Sometimes python related questions pop into my head, like how slow are Django templates or how hard would it be to inline Python function calls and I usually end up spending a couple of hours trying to answer them. The question that conveniently popped into my head yesterday as I was trying to avoid revising was "How much code is there in the Python Packaging Index, and how hard is it to count?"
This seemed like a nice distraction from real work, so I set about trying to answer it. I will quickly run through how I made a program to answer this question, then present some statistics I gathered.
The Python Packaging Index (PyPi for short) is a central index of Python packages published by developers. At the time of writing there are 37,887 published packages, any of which can be downloaded and installed with a single "pip install [packagename]" command.
For each package in the PyPi repository we need to do the following things:
PyPi exposes an XML-RPC API that anyone can use. Retrieving a list of all registered package names is as simple as:
import xmlrpclib client = xmlrpclib.ServerProxy('http://pypi.python.org/pypi') all_packages = client.list_packages()
PyPi also exposes a convenient JSON API to retrieve data about a package. You can access this by simply appending a "/json" onto the end of any package page, for example https://pypi.python.org/pypi/Django/json retrieves a JSON object describing the Django package. This object contains metadata about the package as well as the latest download URL's.
You can then find a suitable release (source distribution preferred), download it to a temporary file and extract it. Once its extracted a program like CLOC can be run over the source tree to count the number of lines of code. You can find my attempt at this program here.

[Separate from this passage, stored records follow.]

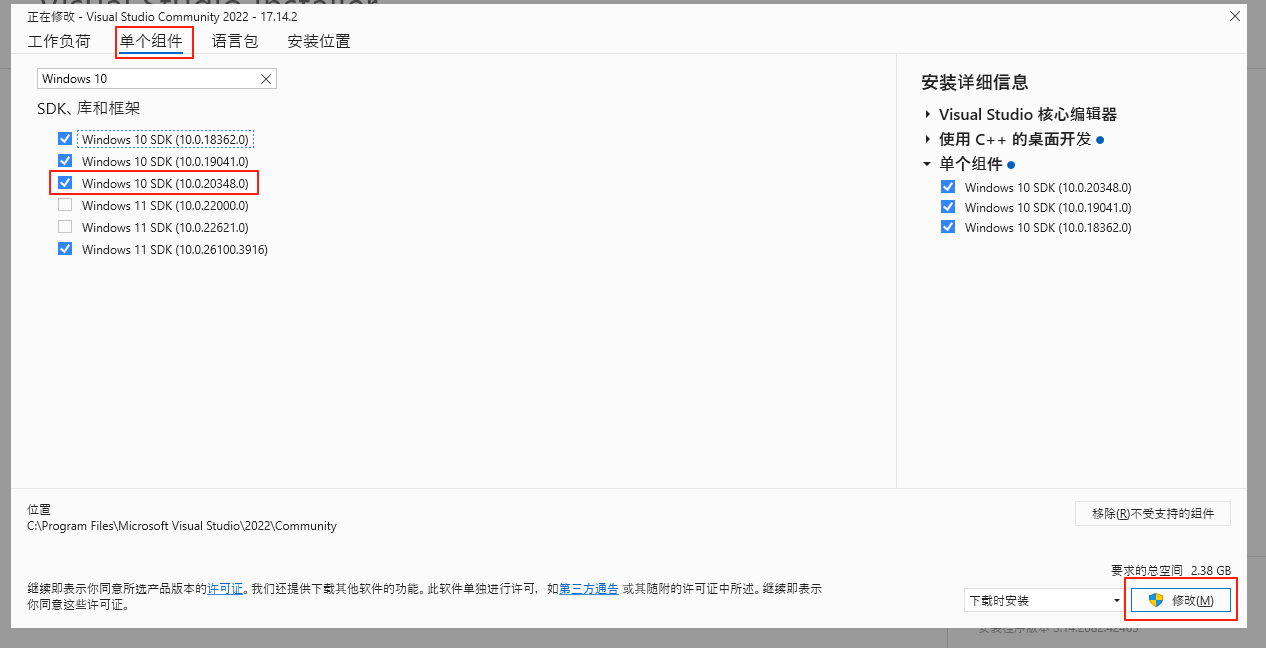Click into the component search field
The image size is (1266, 648).
(x=147, y=79)
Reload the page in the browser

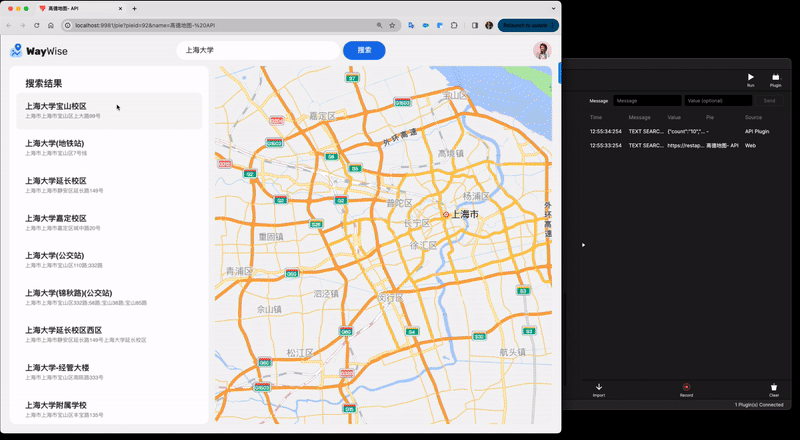pyautogui.click(x=36, y=25)
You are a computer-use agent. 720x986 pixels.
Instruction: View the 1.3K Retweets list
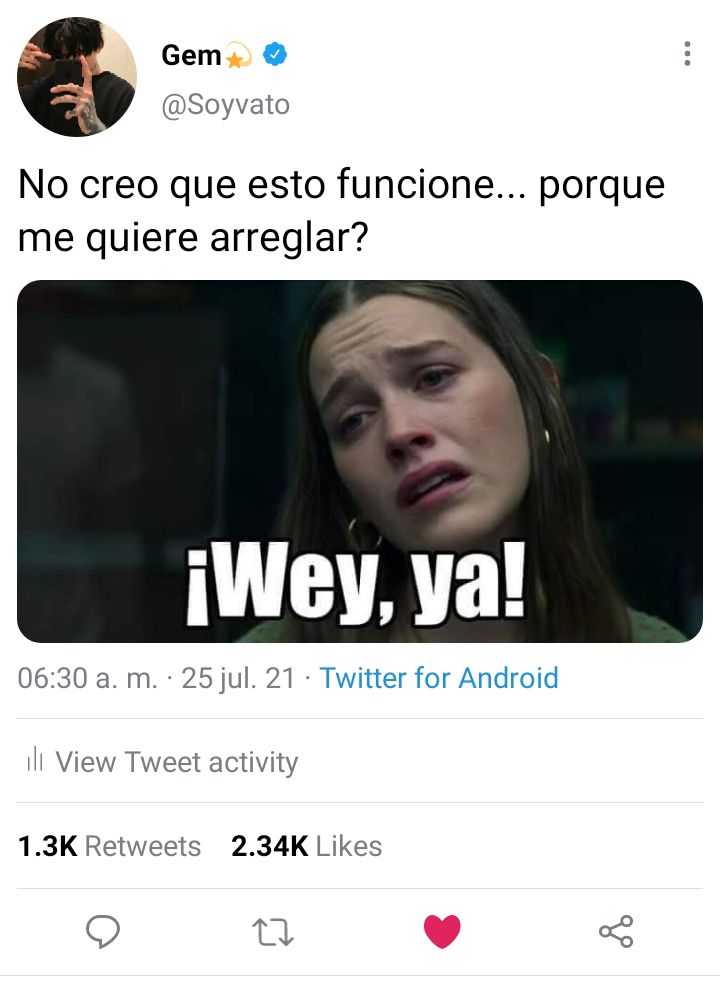(x=109, y=846)
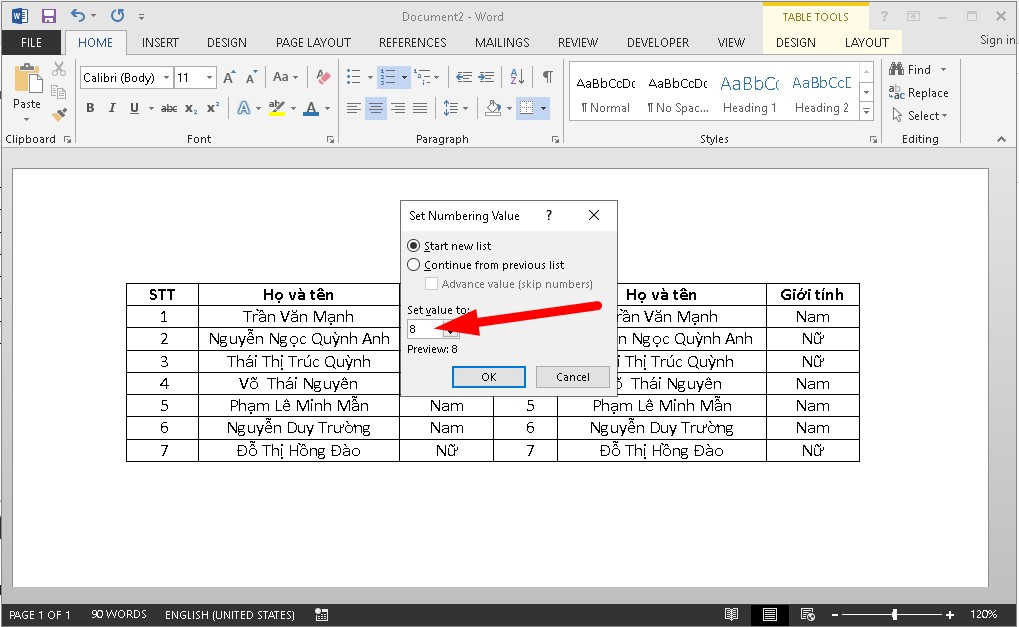Open the PAGE LAYOUT tab
Screen dimensions: 1019x627
[313, 43]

I ran the above script and after a couple of hours it had parsed every Python package it could, then I did some ad-hoc analysis on the data.
The script managed to gather information about 36,940 packages. The script could not process the source code for 4,400 of those packages - this could be because no release was present, the download_url pointed to a HTML page rather than a package or the archive was corrupt/unsafe. This leaves 32,540 packages.
Those 32,540 packages contained 7.4GB of data and had a total monthly download count of 54,340,576. CLOC detected 127,635,341 lines of source code across 807,993 files, and of those 72,631,329 lines were Python across 484,788 files. The average package weighs in at 239kb, contains 2,232 lines of Python code and has been downloaded 1,669 times in the last month.
It should be noted that CLOC is not perfect at detecting languages. I highly doubt there is much Pascal code on the PyPi, but CLOC may have counted it due to files having a .p extension. It's good for a rough estimate though.
Source distribution is by far the most common Python package format with 32,490 packages. The Wheel format is starting to appear but still has a long way to go with only 318 releases.
GitHub is by far the most popular homepage for packages with over 16,000 references. BitBucket is beating Google Code with double the number of packages and SourceForge is quite rightfully languishing at the near bottom.
This graph plots the percentage of comments across all packages. 1101 packages contained 50% or more comments, and 14,199 contained less than 15%